It is no wonder that especially among Iraq War veterans, the suicide rate is alarming; 4,500 youth in uniform were killed during the war and an equal number have become victims of suicide. The carnage is continuing. These numbers do not include, of course, some 50,000 wounded or maimed.

When veterans return home, many cannot shake off the horrors they have seen or have had to live with. Therefore, some have suicidal urges and not surprisingly, some many also wanted to take the lives of innocent people with them. The blood of these victims is on the hands of the leaders who launched these wars based on manufactured lies. British Premier Tony Blair’s belated apology, after he got a verbal thrashing by a British investigative commission recently, cannot bring back those victims nor heal the wounds of those handicapped permanently with physical or psychic wounds. The Bush-Cheney tandem has yet to apologize for their blunder. At least, they have demonstrated the decency of no longer claiming that “the world is safer without Saddam Hussein,” after Donald Trump told the ugly truth to their faces.


France, Again

France suffered its third and worst mass shooting in 18 months, on July 14, Bastille Day. A 31-year-old Tunisian immigrant, Mohamed Lahouaiej Bouhlel, plowed his 19-ton truck through a crowd gathered on Nice’s Promenade des Anglais to watch festive fireworks, killing 84 people and wounding many more. The investigation proved that he was a radicalized admirer of the Islamic State, filled with antipathy toward his adopted nation.

France’s vulnerability to such frequent attacks has weakened its government and almost doomed Francois Hollande’s presidency, the poll ratings of which have dropped to a rock bottom 11 percent. Of course, terrorism is not the only factor for the country’s problems, which have been compounded by a drop in economic stability and labor unrest.

These murderous rampages in France have sent shockwaves throughout Europe, triggering a right-wing whiplash and anti-immigration and anti-Islam sentiments.

The security situation in France has emboldened the ultra-right National Front party of Marine Le Pen, who once appealed only to a marginal portion of the country’s voters. Terrorism and immigration issues now have catapulted her into the mainstream as a viable presidential candidate. An article in the New York Times by Alison Smale and Stephen Castle, said, “Shutting off immigration was one of the most powerful motives behind the [recent British] vote to leave the European Union.”

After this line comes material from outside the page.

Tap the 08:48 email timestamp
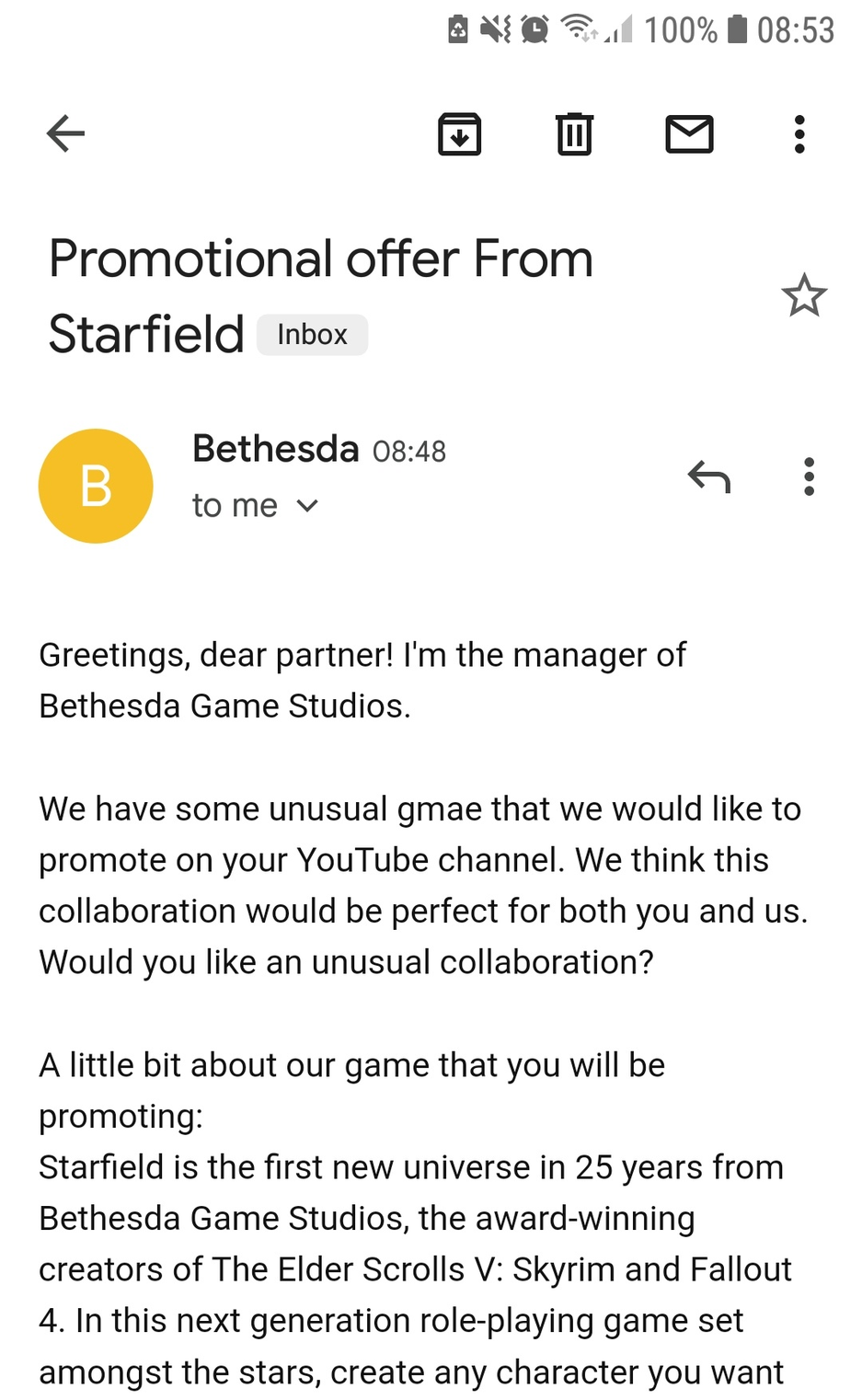click(409, 452)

Another politician in Holland, far right leader Geert Wilders, said on Twitter: “This is a war and it will not stop until we close our borders for Islam and de-Islamize our societies. No more terror. No more Islam.”

Germany and Austria will soon be holding elections and the political pendulum is heading to the right there as well. In a related vein, Poland and Hungary have tightened their immigration regulations.

Different immigration policies applied by the 28 countries of the European Union have caused fractures within that union, rendering visa-free Schengen travel within the union more difficult.

As far as the immigrants themselves are concerned, they are bringing with them a host of social and economic problems. On top of that, some express their desire to bring Sharia law to many parts of Europe and eventually Islamize Europe.

The Europeans, however, deserve what they have been experiencing now and for the foreseeable future. They brought on the problems upon themselves, first by destroying the countries from which those immigrants hail and then not developing a coherent and economically sustainable immigration policy. They have opened wide the floodgates. They have destroyed stable societies in Iraq, Syria, Libya, Somalia, Yemen, and, to a certain extent, Lebanon.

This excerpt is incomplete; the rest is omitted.